### [Assigned task]
What to return is the tail of the data, from the line that contains "Toggle Erweiterte Ansicht under owner list" down to the last line, copied exactly.

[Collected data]

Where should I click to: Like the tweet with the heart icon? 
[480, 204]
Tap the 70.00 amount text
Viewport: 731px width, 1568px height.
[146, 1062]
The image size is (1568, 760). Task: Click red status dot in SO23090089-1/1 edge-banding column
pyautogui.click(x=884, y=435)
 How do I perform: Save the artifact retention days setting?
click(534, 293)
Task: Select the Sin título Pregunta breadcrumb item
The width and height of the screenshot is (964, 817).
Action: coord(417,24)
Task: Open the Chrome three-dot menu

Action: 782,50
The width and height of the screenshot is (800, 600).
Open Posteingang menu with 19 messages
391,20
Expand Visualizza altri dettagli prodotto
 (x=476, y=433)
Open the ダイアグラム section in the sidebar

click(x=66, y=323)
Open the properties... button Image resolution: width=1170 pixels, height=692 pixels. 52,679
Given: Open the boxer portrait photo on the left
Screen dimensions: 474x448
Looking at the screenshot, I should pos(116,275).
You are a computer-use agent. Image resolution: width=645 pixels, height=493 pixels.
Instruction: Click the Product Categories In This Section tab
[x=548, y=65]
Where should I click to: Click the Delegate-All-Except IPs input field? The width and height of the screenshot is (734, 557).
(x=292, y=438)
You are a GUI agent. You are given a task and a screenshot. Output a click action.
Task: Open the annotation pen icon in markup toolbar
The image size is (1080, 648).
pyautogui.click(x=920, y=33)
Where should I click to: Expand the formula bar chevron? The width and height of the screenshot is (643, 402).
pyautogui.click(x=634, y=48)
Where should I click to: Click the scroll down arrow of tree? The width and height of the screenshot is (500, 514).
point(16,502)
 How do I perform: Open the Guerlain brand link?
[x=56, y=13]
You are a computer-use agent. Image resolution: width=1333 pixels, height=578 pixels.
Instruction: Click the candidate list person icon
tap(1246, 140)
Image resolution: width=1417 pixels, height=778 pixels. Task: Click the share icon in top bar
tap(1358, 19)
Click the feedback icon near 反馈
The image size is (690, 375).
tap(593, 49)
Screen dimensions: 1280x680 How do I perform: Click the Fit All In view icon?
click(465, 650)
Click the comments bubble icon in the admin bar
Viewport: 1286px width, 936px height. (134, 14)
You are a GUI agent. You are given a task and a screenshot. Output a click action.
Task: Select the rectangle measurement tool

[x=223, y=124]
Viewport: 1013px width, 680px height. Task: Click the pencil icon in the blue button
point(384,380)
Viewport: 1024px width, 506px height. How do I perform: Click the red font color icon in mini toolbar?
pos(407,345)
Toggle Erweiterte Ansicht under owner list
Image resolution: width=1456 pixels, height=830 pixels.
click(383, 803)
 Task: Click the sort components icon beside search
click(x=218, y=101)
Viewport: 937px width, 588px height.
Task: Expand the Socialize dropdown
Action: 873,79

### [Your response]
Toggle Erweiterte Ansicht under owner list
Image resolution: width=1456 pixels, height=830 pixels.
click(383, 803)
 Task: Click the sort components icon beside search
click(x=218, y=101)
Viewport: 937px width, 588px height.
Task: Expand the Socialize dropdown
Action: 873,79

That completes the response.